WORK INSTRUCTION -> Which lines in the listing below contain the word "Settings"? Copy each one.
== RECORDS FOR THE EXERCISE
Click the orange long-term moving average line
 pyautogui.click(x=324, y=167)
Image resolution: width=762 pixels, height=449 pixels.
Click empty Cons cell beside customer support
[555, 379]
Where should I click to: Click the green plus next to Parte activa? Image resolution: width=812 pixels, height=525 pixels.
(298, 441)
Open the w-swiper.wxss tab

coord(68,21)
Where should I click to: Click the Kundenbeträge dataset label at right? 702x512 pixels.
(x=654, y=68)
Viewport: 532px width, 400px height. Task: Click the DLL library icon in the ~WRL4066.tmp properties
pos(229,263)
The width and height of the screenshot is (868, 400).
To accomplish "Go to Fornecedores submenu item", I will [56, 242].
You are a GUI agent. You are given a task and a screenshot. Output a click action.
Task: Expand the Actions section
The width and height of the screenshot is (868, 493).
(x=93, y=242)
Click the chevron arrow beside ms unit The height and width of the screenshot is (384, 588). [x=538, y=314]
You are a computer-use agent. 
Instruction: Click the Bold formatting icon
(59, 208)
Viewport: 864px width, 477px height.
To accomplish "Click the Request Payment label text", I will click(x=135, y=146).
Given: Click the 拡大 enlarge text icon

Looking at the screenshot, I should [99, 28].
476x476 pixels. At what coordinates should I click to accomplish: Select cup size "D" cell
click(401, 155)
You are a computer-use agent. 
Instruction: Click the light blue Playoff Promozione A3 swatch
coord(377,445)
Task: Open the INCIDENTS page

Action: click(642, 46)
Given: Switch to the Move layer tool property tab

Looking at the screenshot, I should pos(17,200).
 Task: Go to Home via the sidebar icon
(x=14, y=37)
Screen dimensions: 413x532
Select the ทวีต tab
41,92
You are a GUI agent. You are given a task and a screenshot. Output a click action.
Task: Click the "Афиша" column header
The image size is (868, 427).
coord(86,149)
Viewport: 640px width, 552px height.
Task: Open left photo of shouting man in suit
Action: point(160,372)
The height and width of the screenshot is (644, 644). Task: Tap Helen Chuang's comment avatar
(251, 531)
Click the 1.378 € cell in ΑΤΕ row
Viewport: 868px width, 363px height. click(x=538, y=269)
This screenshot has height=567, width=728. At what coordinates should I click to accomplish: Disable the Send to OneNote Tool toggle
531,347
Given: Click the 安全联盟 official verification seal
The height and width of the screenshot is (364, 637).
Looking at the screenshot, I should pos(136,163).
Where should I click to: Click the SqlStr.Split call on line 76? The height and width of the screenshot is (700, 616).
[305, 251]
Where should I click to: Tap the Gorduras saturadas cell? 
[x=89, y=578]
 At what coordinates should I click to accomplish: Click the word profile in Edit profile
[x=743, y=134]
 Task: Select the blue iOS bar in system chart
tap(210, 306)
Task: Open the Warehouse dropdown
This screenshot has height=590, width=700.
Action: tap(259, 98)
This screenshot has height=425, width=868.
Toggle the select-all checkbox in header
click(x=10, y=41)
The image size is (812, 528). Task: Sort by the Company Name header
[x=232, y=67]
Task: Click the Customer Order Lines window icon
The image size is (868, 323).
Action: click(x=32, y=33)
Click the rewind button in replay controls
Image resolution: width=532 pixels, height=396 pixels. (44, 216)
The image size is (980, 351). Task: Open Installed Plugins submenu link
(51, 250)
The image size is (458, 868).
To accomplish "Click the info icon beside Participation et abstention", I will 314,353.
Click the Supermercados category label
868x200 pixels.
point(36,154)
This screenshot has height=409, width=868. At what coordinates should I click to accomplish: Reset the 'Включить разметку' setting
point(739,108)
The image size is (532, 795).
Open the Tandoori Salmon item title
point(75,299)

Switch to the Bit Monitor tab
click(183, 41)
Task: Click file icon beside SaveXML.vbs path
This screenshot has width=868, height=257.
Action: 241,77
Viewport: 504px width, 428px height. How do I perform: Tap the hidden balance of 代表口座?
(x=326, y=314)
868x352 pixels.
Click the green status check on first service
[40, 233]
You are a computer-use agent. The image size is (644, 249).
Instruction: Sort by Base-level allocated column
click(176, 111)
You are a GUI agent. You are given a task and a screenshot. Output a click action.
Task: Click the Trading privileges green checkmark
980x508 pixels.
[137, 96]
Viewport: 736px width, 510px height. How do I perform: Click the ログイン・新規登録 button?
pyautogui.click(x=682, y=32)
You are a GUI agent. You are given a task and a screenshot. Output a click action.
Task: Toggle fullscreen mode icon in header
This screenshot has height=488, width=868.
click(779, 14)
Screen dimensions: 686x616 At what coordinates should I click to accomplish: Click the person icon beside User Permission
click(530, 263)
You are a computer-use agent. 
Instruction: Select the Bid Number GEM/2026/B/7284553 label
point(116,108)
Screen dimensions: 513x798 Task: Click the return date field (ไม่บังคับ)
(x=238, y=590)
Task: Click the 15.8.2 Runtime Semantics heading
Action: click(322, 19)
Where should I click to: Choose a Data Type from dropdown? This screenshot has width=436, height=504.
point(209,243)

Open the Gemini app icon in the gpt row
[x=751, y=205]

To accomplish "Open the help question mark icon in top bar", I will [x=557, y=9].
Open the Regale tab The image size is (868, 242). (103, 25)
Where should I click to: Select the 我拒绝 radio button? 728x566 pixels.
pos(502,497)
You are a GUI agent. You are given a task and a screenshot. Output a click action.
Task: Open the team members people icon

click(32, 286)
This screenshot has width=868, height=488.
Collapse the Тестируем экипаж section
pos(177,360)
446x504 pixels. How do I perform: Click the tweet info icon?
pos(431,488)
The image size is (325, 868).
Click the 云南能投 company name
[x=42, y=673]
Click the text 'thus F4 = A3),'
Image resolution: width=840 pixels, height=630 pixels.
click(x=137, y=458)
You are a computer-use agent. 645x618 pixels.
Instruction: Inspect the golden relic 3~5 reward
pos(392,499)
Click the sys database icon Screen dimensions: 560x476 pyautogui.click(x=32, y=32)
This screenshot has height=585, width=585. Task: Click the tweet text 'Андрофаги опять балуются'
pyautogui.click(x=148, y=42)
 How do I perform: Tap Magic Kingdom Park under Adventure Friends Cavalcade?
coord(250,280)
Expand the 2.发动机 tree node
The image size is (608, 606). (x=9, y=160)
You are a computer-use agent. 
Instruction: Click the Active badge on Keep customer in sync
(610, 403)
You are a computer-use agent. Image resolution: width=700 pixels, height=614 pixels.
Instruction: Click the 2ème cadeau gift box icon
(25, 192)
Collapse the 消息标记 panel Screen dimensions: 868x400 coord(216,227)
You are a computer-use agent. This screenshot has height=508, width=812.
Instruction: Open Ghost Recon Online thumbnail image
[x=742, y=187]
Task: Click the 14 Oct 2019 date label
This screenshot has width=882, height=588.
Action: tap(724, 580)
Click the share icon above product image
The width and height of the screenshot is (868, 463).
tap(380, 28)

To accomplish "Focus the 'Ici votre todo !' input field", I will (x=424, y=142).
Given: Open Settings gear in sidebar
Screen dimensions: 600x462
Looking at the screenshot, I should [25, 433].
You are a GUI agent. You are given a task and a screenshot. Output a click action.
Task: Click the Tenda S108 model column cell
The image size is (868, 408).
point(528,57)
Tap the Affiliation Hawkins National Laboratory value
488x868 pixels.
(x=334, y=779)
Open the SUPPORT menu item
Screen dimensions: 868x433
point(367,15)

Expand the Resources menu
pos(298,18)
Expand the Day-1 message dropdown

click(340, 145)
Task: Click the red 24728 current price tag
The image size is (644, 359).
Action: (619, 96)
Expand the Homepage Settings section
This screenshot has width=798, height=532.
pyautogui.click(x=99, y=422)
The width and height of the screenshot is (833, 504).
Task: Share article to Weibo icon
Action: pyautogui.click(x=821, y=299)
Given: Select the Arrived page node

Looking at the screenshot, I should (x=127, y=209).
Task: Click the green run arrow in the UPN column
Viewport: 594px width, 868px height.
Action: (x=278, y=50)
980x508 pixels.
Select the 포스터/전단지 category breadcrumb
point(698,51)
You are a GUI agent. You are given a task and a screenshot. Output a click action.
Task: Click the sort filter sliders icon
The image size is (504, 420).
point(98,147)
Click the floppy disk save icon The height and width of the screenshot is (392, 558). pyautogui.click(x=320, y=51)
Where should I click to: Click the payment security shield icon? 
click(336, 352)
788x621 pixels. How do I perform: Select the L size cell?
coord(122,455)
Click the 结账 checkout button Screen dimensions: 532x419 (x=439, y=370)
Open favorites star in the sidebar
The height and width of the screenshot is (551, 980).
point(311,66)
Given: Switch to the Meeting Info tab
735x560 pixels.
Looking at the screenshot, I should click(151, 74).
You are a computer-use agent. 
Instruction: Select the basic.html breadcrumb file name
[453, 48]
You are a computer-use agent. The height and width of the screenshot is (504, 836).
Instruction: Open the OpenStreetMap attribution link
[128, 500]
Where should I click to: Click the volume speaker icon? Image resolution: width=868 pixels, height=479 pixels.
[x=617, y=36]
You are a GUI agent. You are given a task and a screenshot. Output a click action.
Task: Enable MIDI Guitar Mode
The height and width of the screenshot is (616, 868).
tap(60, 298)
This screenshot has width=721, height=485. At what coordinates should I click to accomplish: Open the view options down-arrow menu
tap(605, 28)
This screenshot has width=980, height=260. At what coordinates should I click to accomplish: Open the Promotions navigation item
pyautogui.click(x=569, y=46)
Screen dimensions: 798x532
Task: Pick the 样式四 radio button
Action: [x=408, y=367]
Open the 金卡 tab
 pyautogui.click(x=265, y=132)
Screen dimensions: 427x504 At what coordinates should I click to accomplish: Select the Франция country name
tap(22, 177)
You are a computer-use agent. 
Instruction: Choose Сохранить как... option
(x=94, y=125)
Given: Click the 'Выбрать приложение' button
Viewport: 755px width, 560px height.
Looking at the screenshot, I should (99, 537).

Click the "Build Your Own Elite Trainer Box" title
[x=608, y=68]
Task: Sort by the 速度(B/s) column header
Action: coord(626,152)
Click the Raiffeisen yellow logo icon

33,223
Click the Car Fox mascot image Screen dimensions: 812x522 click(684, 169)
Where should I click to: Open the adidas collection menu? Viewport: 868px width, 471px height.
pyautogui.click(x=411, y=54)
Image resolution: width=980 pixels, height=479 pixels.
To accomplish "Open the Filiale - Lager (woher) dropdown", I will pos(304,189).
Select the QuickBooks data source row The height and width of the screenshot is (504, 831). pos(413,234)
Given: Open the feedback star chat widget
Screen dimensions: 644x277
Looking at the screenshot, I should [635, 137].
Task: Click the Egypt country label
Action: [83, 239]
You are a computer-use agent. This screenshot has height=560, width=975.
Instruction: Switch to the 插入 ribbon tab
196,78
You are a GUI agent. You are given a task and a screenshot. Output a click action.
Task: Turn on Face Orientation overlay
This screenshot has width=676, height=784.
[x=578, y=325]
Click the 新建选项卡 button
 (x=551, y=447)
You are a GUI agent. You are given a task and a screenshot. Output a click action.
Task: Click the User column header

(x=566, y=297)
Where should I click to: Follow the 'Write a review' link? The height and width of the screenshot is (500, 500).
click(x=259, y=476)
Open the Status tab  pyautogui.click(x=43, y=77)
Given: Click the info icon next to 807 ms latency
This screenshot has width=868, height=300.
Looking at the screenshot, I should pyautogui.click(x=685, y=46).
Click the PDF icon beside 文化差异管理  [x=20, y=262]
====
YOUR RESPONSE ->
Given: Open Settings gear in sidebar
Expand the Homepage Settings section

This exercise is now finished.